2-7- Les puzzles. "Tâtonnement expérimental" à la recherche de soi.

Conduites et positions "régressives".

Affirmation du besoin de maîtrise sur sa propre vie.

"Le tiers" peut exister dans la relation.

Le "blocage" vis à vis de l'écrit semble dépassé.

La mère demande justement à me rencontrer. Elle est seule. Avec toutes les précautions possibles, j'évoque avec elle le questionnement possible de Frédéric à propos de la mort de son père, je lui demande si cela se produit, où en sont les choses. Elle décrit son fils comme "écorché vif" et rapporte que, justement, (nous sommes le 12 octobre), elle se demandait comment allait se passer le premier novembre avec Frédéric et sa sœur, qu'elle n'avait jamais encore, emmenés au cimetière. Elle admet que son fils "rentre tout" et tente de la protéger, sans doute:- Moi, je dis ce que j'ai à dire, mais pas lui, c'est vrai, il "rentre" beaucoup et il ne veut pas me faire de peine, c'est vrai. Sa maman, c'est tout pour lui. Elle se déclare décidée à aborder le sujet avec Frédéric, "dès que l'occasion se présentera".

Le fait d'avoir eu cet entretien hors de la présence de Frédéric avait l'avantage, me semble-t-il, de laisser la mère libre de faire cette ouverture à son fils, et au moment le plus propice, selon elle.

En séance, Frédéric se lance dans les puzzles, et il me demande d'en faire un avec lui. Il est très intéressé, actif, et réussit bien.
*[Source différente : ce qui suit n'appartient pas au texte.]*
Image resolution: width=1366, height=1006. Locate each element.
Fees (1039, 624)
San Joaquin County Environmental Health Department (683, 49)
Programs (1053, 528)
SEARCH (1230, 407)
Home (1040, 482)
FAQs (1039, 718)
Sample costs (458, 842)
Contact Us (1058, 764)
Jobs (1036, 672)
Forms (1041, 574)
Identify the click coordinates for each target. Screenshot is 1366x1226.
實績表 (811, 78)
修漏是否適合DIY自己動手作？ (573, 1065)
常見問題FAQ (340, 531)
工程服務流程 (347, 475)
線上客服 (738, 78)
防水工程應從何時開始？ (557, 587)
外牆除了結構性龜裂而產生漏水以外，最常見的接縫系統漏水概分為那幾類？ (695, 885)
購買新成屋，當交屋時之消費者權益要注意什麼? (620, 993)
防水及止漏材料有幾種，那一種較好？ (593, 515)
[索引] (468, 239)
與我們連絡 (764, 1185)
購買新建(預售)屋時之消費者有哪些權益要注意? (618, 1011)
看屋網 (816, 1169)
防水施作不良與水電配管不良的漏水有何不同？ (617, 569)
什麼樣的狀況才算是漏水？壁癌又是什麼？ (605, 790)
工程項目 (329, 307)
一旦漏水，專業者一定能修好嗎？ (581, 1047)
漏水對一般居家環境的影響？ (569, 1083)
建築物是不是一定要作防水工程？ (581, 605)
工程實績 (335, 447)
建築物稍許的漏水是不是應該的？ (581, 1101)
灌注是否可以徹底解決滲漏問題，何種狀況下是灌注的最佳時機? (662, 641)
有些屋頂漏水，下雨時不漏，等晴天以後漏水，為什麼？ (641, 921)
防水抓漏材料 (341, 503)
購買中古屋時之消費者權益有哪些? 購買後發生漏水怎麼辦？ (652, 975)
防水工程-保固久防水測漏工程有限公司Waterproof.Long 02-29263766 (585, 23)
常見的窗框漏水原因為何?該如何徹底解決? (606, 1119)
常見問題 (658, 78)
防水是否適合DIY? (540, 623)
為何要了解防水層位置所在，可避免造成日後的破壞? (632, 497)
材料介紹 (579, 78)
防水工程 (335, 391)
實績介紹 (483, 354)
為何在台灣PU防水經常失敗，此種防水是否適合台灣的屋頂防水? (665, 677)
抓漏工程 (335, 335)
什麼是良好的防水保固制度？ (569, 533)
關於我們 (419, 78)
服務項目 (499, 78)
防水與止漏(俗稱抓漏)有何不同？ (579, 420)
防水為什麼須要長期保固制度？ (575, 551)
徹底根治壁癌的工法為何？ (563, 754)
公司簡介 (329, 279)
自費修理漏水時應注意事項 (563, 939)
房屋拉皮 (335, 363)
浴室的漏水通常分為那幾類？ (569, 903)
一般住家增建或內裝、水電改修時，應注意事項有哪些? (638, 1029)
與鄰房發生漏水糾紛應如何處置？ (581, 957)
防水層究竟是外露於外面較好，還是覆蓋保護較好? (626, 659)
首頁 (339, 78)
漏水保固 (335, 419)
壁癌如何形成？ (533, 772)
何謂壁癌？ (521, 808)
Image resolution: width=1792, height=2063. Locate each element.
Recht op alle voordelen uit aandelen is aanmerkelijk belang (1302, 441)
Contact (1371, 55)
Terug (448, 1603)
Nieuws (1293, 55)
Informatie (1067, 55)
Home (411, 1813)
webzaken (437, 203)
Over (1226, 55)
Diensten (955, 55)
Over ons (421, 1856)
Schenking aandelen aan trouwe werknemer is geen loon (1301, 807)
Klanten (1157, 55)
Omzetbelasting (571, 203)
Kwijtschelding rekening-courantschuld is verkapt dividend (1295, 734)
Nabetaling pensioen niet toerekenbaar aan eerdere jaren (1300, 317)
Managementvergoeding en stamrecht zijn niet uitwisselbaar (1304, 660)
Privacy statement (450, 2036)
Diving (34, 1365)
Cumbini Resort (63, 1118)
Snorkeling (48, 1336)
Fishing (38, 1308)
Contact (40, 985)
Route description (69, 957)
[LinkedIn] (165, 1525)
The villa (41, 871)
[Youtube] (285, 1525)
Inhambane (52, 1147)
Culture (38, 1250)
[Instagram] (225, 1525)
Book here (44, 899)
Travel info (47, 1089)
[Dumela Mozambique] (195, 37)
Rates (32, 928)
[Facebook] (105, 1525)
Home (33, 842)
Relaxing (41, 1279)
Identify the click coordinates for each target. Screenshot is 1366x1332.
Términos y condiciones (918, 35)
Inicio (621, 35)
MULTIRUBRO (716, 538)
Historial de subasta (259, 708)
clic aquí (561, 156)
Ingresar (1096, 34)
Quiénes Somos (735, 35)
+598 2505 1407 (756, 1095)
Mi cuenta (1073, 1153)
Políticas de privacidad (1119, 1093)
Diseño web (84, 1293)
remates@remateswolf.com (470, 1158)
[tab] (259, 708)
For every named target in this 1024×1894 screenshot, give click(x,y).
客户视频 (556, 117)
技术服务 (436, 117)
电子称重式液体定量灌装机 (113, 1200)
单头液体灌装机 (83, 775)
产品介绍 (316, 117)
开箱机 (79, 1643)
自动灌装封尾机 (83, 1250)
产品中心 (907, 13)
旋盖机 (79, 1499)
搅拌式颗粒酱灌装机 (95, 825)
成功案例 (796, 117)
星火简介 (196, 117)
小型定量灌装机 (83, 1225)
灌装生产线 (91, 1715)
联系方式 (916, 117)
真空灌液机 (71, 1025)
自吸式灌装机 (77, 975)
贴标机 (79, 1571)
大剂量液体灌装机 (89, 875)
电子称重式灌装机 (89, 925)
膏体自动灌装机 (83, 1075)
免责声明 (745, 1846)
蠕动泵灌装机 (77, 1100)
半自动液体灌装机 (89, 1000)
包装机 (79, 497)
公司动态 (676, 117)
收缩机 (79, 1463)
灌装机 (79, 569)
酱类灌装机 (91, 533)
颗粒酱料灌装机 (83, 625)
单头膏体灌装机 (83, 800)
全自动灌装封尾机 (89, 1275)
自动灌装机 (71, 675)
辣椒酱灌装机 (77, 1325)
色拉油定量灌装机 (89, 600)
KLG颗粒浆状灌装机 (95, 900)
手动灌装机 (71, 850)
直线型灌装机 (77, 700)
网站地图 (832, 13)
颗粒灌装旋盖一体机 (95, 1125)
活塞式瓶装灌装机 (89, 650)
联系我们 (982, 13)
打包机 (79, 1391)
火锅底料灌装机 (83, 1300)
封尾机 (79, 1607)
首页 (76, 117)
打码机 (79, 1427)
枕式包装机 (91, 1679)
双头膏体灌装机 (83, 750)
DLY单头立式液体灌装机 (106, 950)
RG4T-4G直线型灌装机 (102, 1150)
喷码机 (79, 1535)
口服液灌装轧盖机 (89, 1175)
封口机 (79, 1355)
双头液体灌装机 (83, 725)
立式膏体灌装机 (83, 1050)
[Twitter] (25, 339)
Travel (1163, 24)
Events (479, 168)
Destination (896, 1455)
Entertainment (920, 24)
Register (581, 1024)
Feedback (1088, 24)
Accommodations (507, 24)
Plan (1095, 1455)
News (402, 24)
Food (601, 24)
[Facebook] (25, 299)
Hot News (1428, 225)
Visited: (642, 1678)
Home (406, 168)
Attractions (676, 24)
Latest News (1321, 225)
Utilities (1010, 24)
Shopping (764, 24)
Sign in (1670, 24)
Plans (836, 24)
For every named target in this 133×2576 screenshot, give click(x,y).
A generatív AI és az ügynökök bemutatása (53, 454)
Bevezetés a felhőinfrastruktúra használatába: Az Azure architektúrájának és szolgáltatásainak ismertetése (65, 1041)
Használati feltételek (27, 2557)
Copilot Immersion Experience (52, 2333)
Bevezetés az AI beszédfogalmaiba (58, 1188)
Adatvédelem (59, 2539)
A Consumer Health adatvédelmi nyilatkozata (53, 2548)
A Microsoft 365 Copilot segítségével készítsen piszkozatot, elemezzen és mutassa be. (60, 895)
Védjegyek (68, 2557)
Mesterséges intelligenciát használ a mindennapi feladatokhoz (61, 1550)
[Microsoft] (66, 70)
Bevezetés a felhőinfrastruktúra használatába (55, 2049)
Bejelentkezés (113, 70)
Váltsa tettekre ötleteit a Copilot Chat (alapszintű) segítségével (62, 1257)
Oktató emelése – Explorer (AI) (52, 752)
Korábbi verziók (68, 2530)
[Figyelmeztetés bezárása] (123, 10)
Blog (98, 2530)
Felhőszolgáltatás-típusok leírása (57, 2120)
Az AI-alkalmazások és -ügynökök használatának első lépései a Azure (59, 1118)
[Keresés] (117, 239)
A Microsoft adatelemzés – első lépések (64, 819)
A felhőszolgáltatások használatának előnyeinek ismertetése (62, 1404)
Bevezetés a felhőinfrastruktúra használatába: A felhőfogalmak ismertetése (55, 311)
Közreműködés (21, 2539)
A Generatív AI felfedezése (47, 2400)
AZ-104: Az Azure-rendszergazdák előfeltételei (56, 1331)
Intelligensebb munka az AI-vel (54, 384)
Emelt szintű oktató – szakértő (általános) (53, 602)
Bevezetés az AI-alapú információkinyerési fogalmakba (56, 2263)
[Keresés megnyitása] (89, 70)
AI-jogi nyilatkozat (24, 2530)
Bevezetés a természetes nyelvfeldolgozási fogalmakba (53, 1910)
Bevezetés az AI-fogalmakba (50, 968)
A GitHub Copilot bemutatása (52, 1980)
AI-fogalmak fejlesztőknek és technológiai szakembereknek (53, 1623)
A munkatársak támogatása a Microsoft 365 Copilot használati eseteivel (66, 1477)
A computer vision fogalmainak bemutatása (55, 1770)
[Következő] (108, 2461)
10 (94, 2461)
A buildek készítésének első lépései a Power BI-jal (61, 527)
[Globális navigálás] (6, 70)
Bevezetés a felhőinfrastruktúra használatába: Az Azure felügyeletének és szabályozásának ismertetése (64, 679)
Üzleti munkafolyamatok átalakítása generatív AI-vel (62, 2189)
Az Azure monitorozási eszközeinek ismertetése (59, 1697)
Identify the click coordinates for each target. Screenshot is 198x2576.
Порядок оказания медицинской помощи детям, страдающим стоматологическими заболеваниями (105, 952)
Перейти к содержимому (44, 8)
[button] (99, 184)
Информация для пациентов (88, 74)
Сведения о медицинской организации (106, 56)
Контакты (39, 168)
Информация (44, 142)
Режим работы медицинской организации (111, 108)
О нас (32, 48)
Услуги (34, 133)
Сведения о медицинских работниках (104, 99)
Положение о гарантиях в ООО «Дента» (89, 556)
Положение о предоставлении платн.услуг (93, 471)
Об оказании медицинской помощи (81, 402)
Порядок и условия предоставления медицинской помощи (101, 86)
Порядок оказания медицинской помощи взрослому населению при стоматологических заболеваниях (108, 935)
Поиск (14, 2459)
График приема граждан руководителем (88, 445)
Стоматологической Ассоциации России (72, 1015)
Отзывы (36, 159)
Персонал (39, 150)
Il m'apporte, à la même époque, un dessin de vendanges, qu'il a manifestement mis beaucoup de temps à réaliser chez lui. "Il faut être patient pour faire des dessins...et moi je suis pas patient", souligne-t-il. Il avait d'ailleurs annoncé la préparation de ce dessin une ou deux séances auparavant. Frédéric est très fier du résultat. Il est vrai que son dessin est très élaboré, très minutieux, et coloré.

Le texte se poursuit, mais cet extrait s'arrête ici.